- _PROBLEM DETAILS_: Please count the lines in the rows below that contain the word "perform", with case counting, and give only the number.

- _STORED RECORDS_:

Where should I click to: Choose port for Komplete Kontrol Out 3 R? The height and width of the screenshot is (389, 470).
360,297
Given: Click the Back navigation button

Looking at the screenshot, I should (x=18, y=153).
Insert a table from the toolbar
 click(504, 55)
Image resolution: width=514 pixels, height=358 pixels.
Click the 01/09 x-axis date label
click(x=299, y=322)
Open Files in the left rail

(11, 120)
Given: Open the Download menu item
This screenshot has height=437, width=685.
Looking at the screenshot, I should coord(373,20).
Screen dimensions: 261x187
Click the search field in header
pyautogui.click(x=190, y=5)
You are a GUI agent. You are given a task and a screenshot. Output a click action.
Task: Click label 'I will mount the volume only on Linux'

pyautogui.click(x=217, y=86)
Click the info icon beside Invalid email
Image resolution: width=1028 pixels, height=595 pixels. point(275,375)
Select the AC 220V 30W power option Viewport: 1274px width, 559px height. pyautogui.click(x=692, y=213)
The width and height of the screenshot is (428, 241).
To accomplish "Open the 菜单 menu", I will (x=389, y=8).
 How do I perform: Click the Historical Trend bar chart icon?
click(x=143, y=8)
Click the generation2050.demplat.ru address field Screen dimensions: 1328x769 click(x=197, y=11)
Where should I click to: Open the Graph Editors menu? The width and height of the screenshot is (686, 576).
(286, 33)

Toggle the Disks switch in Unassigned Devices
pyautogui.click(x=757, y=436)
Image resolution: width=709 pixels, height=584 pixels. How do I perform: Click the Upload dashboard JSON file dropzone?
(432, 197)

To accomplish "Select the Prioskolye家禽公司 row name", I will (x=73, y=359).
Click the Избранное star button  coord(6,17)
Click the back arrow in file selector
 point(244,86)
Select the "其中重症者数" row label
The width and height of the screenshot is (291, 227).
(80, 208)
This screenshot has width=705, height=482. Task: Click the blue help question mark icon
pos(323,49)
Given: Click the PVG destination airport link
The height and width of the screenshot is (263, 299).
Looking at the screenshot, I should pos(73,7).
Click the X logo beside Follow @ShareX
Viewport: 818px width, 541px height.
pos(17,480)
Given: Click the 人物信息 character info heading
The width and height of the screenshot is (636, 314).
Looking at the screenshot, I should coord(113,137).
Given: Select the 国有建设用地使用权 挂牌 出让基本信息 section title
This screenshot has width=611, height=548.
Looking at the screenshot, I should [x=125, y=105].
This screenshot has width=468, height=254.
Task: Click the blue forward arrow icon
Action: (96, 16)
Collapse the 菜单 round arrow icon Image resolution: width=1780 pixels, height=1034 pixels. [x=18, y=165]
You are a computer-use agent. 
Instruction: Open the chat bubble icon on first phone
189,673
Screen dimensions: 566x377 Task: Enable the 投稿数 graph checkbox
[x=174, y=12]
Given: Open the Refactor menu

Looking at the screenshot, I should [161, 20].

- _TASK RESULT_: 2